Building organisational ethics is a journey. Our board assumes responsibility for ensuring that organisational ethics is managed effectively and governs the group's ethics to support the establishment of an ethical culture. Through the code of ethics, the company confirms the organisation's ethical principles that, when followed, promote values such as trust, acceptable behaviour and fairness.
Our values provide general guidelines for our interactions with each other and our stakeholders, and reflect what is important to us and how we conduct ourselves. The following fundamental values are expressed in the code of ethics:
Recognising that our public reputation is one of our most important assets, the organisation is committed to achieving the highest ethical standards in our business operations. We recognise our obligations to our stakeholders, particularly shareholders, clients, employees, business partners, competitors, the authorities, the environment and the wider community. Maintaining the trust and confidence of our stakeholders is the responsibility of every employee. In our actions, the values and associated behaviours must guide and direct our conduct.
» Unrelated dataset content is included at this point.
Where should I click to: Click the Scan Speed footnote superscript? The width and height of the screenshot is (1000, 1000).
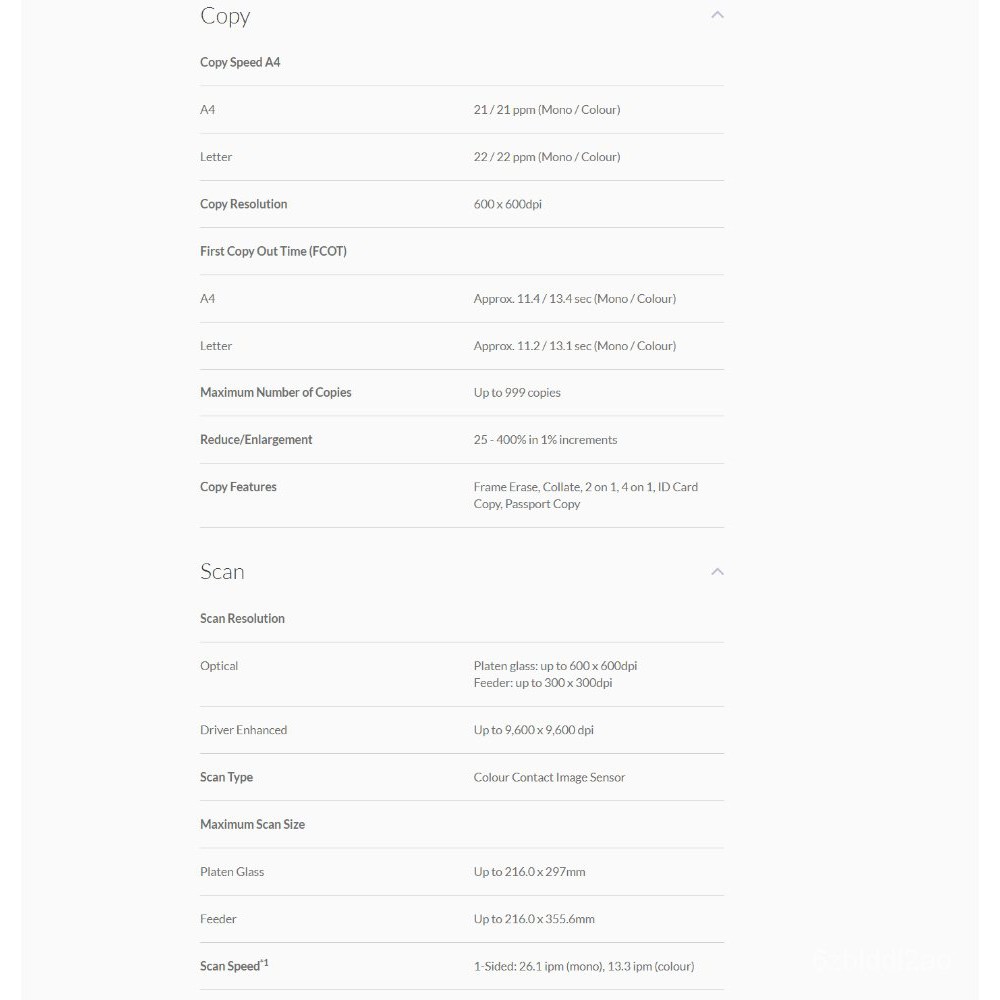tap(264, 963)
Our group company policies and procedures, relating to specific issues, processes and situations, support the code of ethics. The following policies support the establishment of an ethical culture (but should not be seen as an exhaustive list) in addition to the code of ethics:
The board monitors the ethical culture of the group through its reporting structures, which include two board committees (the SERC and audit committee) and the ethics committee (a management committee).
Following the 2020 group-wide integrity survey conducted by internal audit, a group-wide ethical risk assessment was conducted by The Ethics Institute in 2021. The assessment sought to measure ethical culture, behaviour and perceptions of how ethics are managed in the group, and to produce an ethics profile of the group, which included a level of ethical culture maturity.
Flowing from this, the ethics committee began formulating a statement of strategic ethical intent, and developing an ethics strategy and management plan to address specific identified development areas. These areas include ethics awareness, ethics accountability and responsibility in an open and transparent manner, increasing ethics talk at every level of the business and commitment to ethics by all levels of the organisation. This strategy and management plan will be considered by the SERC in 2022 for approval by the board.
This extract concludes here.